- _What is required_:
Reproduce, without any change, the span of lines from the opening of the records below to the line containing "Given: Click the share icon button", inclusive.

──────── Exercise materials ────────

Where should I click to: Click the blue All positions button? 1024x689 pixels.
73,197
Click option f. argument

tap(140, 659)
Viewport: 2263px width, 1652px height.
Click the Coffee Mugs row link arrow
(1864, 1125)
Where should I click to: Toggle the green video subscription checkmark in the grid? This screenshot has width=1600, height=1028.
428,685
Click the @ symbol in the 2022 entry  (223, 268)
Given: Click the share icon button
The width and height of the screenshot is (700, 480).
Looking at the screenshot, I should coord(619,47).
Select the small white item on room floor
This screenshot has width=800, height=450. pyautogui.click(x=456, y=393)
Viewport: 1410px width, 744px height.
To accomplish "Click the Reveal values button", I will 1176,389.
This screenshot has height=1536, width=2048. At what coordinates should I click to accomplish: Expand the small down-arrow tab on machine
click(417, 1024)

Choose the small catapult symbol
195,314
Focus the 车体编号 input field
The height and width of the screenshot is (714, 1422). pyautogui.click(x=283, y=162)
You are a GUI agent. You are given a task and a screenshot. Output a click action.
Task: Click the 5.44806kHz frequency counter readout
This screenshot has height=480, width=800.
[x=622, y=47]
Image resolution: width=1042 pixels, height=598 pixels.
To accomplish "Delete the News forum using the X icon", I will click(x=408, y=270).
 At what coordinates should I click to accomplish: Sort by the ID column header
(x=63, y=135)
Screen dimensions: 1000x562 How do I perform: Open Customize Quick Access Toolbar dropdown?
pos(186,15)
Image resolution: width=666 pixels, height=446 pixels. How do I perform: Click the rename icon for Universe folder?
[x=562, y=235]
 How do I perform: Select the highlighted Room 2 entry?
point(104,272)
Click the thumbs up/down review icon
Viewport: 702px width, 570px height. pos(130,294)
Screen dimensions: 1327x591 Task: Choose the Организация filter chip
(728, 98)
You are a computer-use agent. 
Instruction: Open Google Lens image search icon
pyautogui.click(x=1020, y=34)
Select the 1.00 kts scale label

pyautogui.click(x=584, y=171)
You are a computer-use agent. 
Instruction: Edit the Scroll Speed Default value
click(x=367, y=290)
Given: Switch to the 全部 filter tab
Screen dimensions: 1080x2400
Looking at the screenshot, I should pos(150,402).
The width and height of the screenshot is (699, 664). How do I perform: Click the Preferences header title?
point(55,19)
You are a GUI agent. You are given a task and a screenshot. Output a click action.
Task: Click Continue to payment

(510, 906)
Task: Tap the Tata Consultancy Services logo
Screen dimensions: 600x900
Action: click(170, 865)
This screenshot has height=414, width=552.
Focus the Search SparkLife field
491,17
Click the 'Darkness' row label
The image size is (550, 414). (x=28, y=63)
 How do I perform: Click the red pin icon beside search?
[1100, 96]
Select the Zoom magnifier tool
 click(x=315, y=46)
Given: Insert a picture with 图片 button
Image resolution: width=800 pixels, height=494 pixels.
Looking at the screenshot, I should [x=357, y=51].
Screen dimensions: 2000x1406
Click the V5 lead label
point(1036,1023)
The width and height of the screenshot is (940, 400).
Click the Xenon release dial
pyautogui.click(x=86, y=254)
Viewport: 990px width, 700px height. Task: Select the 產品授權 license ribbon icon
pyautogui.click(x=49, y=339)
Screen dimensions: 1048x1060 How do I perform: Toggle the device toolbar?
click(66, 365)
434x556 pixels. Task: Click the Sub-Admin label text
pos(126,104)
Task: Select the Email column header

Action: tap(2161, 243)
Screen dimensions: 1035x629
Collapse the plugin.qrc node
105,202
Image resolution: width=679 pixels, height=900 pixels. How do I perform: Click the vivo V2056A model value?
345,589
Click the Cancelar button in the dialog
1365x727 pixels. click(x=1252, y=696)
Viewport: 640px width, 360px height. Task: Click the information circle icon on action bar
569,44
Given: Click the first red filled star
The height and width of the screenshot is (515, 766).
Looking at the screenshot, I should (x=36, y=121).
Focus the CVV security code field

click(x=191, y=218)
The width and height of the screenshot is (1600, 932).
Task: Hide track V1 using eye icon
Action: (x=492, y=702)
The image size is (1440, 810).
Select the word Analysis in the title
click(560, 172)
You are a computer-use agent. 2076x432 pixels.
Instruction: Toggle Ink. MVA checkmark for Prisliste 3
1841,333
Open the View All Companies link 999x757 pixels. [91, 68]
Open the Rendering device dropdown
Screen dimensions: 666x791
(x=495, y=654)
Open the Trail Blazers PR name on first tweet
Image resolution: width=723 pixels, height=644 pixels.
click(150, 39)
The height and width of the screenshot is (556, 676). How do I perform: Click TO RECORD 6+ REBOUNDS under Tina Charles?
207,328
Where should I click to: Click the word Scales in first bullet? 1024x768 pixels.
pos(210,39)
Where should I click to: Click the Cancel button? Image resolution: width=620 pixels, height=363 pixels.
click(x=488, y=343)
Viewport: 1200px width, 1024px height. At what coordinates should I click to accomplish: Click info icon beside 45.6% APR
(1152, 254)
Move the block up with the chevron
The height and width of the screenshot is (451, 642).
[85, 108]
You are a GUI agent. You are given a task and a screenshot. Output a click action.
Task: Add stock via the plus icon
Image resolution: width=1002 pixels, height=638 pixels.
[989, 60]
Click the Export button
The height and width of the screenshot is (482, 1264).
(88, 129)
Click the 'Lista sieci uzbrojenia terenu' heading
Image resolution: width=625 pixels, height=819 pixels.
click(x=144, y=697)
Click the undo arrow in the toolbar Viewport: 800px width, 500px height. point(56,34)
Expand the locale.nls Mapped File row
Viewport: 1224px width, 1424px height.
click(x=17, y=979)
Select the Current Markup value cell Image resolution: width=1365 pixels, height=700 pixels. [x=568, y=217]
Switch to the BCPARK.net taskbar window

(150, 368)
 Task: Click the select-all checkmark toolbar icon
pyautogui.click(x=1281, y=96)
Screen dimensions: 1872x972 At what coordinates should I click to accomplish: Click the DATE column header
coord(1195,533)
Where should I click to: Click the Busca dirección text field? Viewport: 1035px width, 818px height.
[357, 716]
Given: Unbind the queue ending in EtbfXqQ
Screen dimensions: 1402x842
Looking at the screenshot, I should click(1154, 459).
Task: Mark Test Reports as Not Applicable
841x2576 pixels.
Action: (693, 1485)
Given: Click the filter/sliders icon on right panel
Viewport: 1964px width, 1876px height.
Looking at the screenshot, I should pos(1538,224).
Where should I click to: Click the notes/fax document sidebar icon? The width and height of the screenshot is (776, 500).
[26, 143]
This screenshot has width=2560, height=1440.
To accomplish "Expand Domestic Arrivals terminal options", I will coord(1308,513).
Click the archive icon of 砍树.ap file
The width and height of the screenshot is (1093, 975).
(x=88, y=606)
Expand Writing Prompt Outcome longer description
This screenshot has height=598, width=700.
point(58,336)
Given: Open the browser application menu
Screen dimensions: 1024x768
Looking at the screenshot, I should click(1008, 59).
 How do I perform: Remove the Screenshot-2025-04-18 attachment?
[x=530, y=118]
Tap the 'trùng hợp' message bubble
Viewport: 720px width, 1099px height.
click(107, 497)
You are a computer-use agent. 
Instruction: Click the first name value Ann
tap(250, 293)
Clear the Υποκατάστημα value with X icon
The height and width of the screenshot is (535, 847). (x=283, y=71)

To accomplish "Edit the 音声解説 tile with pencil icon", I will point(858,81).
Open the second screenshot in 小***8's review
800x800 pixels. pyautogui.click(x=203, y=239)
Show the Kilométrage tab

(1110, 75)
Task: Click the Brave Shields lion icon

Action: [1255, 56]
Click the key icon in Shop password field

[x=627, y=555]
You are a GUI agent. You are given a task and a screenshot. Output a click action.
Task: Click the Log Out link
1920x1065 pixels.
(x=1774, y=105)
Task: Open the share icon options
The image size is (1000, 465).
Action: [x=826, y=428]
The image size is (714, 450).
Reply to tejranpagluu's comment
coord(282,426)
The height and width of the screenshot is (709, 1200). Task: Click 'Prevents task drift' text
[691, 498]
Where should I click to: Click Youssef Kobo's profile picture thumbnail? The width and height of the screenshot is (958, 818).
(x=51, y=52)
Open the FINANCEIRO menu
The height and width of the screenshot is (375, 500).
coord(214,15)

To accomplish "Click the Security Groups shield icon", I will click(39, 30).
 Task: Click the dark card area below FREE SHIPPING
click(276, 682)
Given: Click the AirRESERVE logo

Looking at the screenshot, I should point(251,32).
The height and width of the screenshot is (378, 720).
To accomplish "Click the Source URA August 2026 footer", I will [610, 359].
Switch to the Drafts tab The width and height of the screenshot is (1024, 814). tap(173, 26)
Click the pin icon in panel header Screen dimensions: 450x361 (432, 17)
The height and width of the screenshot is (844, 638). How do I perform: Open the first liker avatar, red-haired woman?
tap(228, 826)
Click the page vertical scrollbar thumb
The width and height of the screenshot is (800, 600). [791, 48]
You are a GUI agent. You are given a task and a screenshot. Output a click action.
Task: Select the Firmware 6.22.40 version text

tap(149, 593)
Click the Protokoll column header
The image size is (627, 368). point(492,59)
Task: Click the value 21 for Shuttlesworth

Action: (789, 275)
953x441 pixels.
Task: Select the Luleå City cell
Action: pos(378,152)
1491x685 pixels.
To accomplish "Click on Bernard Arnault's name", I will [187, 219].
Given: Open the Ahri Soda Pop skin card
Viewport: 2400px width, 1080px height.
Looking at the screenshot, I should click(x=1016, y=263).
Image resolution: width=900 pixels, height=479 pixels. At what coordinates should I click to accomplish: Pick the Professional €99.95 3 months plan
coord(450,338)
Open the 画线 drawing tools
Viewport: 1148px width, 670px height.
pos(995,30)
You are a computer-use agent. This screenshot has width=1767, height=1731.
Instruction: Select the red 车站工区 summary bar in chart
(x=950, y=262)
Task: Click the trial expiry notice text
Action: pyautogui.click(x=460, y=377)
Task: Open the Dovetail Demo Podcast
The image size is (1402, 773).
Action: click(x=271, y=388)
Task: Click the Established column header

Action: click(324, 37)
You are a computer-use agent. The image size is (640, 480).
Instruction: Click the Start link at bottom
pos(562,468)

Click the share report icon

────────

- _Output below_:
Where should I click to: Click the blue All positions button? 1024x689 pixels.
73,197
Click option f. argument

tap(140, 659)
Viewport: 2263px width, 1652px height.
Click the Coffee Mugs row link arrow
(1864, 1125)
Where should I click to: Toggle the green video subscription checkmark in the grid? This screenshot has width=1600, height=1028.
428,685
Click the @ symbol in the 2022 entry  (223, 268)
Given: Click the share icon button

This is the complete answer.